352-273-2598 ashleynmcleod@ufl.edu

Jack Payne has led the University of Florida’s Institute of Food and Agricultural Sciences as Senior Vice President since 2010. Now at his fifth land-grant university, he is passionate about the research, teaching and Extension missions and insists that land-grant institutions will have to play a central role in meeting many of the grand challenges of our times. He likes to say the state is his office. Indeed it is, as he oversees Extension offices in all 67 Florida counties and 12 research and education centers. He travels the state frequently to visit with growers, land managers, association leaders, legislators and employees. Biography paraphrased from UF/IFAS.

 


By Dr. Jack Payne
UF/IFAS Senior Vice President for Agriculture and Natural Resources

There isn’t a shortcut to trust. Like the proverb says, it takes years to build, seconds to break, and forever to repair.
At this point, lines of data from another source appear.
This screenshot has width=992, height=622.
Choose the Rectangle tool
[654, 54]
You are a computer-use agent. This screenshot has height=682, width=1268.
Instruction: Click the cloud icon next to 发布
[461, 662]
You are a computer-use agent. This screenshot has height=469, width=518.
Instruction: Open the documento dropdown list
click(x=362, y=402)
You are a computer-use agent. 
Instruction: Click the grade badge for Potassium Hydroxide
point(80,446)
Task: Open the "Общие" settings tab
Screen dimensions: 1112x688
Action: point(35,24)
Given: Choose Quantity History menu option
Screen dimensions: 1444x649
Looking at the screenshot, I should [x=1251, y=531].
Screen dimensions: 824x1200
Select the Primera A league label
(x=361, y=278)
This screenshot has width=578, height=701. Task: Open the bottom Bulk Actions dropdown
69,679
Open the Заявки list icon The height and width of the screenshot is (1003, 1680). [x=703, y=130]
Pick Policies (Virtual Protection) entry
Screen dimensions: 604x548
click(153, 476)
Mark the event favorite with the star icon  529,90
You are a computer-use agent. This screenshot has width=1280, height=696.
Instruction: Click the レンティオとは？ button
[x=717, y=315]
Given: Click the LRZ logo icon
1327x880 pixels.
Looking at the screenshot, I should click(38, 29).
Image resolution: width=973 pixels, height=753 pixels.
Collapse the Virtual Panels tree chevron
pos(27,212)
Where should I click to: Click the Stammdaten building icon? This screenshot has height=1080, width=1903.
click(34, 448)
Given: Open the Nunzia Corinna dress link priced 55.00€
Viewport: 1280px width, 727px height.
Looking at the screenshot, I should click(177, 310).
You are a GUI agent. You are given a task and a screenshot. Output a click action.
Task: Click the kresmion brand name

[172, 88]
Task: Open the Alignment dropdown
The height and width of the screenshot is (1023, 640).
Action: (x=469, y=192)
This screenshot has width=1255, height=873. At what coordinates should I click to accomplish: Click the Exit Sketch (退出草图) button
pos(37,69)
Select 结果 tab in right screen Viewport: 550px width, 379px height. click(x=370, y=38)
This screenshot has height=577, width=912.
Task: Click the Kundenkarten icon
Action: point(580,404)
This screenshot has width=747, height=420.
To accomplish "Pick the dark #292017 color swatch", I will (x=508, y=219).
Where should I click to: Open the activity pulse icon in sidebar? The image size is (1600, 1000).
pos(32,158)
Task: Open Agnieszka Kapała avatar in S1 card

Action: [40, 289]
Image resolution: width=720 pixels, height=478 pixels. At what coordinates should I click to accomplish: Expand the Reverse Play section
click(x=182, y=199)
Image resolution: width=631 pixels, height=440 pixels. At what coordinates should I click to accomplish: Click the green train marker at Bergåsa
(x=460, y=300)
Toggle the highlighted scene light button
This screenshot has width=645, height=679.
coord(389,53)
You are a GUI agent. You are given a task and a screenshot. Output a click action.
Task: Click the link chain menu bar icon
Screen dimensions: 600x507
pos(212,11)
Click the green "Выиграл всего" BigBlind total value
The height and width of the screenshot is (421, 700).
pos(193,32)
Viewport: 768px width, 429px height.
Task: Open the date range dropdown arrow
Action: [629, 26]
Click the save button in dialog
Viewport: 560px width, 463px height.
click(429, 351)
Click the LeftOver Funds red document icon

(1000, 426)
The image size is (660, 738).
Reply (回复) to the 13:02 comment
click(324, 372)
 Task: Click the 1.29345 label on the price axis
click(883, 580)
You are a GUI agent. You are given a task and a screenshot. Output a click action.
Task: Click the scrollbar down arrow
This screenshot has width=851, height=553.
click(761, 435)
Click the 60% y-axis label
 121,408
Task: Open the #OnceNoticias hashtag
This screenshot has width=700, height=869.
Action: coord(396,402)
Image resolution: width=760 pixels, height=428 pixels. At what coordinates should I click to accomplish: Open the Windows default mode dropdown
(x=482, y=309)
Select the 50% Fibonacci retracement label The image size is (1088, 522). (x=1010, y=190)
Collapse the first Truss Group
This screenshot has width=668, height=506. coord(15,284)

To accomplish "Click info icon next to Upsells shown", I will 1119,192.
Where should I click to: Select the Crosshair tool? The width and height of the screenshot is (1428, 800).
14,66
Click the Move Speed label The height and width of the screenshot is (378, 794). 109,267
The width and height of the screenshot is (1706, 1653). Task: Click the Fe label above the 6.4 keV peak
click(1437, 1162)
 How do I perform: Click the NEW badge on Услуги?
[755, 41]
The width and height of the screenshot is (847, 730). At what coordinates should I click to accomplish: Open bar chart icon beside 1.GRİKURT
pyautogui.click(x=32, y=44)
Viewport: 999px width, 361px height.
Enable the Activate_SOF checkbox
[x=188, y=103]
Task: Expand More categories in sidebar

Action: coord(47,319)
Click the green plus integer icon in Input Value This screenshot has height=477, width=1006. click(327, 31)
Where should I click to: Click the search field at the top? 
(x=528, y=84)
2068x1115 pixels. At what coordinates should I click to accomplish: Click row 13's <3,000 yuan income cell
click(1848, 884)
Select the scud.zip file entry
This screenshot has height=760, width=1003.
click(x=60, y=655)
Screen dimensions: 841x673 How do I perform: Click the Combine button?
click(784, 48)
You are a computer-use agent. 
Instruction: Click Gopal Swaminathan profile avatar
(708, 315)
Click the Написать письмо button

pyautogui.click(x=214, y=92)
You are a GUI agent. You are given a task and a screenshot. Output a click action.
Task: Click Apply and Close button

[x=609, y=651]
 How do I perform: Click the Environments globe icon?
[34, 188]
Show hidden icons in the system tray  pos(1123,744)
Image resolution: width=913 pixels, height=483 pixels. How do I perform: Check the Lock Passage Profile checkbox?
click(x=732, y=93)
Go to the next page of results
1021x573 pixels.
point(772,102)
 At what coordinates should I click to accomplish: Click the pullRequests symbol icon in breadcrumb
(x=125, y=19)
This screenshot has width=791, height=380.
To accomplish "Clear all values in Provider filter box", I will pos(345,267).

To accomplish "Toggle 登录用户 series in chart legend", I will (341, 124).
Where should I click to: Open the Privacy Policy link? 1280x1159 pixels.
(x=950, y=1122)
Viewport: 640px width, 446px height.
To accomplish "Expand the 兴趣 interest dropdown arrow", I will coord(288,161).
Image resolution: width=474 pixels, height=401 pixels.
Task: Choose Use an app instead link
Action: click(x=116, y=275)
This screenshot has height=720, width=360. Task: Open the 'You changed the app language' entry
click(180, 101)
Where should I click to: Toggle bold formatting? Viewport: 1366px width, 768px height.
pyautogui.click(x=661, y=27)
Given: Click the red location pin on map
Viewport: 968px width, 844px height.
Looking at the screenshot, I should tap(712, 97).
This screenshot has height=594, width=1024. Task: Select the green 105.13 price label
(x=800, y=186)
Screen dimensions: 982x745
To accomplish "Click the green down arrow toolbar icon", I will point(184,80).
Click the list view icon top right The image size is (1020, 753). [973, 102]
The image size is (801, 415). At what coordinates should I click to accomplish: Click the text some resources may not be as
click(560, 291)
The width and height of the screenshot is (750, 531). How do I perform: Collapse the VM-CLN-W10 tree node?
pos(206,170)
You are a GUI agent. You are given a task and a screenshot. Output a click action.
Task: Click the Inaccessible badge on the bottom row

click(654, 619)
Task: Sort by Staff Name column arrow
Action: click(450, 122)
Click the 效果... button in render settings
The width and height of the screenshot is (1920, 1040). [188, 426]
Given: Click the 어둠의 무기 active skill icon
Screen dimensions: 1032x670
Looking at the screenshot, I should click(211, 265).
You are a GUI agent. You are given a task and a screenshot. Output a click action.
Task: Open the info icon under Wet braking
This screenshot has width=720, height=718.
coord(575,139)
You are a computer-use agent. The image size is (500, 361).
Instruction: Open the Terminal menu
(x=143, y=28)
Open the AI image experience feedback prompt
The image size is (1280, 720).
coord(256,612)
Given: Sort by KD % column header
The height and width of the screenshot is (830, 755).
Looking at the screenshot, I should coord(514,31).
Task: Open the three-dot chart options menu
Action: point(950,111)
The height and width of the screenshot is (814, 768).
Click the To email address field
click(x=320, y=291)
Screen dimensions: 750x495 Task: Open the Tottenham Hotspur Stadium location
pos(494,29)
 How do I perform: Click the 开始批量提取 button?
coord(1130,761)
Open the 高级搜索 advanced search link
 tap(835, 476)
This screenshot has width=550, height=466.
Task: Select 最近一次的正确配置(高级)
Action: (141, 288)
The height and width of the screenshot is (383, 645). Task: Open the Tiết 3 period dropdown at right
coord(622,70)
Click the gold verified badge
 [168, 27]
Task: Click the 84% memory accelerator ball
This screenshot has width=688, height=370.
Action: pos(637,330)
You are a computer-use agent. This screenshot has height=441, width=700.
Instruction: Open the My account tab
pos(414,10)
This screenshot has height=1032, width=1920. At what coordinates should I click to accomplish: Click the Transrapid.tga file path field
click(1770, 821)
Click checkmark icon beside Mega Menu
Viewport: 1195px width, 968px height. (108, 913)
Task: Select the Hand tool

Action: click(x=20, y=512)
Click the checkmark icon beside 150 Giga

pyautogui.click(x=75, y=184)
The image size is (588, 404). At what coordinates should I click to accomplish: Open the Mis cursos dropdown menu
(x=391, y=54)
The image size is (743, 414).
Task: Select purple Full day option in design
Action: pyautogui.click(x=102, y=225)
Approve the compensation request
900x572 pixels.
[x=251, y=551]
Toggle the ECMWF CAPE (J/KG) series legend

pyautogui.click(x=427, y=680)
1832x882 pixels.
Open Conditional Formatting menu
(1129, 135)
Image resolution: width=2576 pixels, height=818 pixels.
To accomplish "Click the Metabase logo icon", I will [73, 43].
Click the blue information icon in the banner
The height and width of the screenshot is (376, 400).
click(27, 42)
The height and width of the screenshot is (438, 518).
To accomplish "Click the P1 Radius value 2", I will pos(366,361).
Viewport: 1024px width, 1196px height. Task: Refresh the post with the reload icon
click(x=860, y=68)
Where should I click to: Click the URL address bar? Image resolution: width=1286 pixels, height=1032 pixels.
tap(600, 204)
So Dr. Natalia Peres got busy working on putting in the years as soon as she got to the UF/IFAS Gulf Coast Research and Education Center in Wimauma more than a decade ago.

Al Herndon managed a strawberry farm in Floral City at the time, and he’s still a consultant. Before a weather station was installed, Herndon’s information source was a daily call to Peres on his mobile phone.

By Herndon’s account, it took some time for Peres to really figure out what the growers’ problems were. After enough phone calls with weather information and listening to what Herndon was seeing in his fields, though, she earned his trust.

That made her a credible messenger for science. That’s what every UF/IFAS faculty member should aspire to.

It takes years to build trust, and then a few weeks to measure it. The PIE Center put in those weeks this past fall with a survey. It’s important work because when our scientists build trust with the public, they increase trust in science itself.

We start with more than two-thirds of the public already on board. The survey found that 68 percent of respondents agreed or strongly agreed with the statement, “Scientists contribute to the well-being of society.”

Slightly more than 63 percent of respondents agree that “Scientific research should be supported by the federal government.”

The glass is about two-thirds full, but we have much work to do outside the lab to ensure that our work has the impact we all hope for.

For Peres, trust was absolutely essential for her to get her science out of the lab.

She wanted to develop a model for determining when to spray for certain diseases. To Herndon, what Peres meant was that he was, quote, “not supposed to spray unless her little computer told me to.”

Herndon told her it wouldn’t work. Trying something new is risky, so he needed to trust Peres. Because she’d earned that trust, he agreed to nine rows where he’d follow reduced fungicide spraying instructions from Peres’s strawberry advisory system.

It worked. Herndon remained skeptical. Could be those nine rows benefited from the more heavily treated rows around them. So he went to five acres. And he saw the same results.

Peres has published in academic journals about the success. We’ve done news releases touting the huge financial savings for growers. Herndon summed it up by simply saying, “The hell of it is, it works!”

Every year he and Peres argue about the advisory system. But then she takes that input, goes back to the lab, and makes her system even better. Knowing she’ll listen and respond gives her – and science’s search for constant improvements – that much more credibility.

Peres exemplifies the impact we can all make by combining excellence in the lab with trust-building out in the field.

Trust is a feeling, a belief. We can give people reason to believe by calling them on mobile phones, walking their rows, and demonstrating before their eyes that our solutions serve them.

It’s as labor-intensive as agriculture itself. But that’s why trust takes years to build.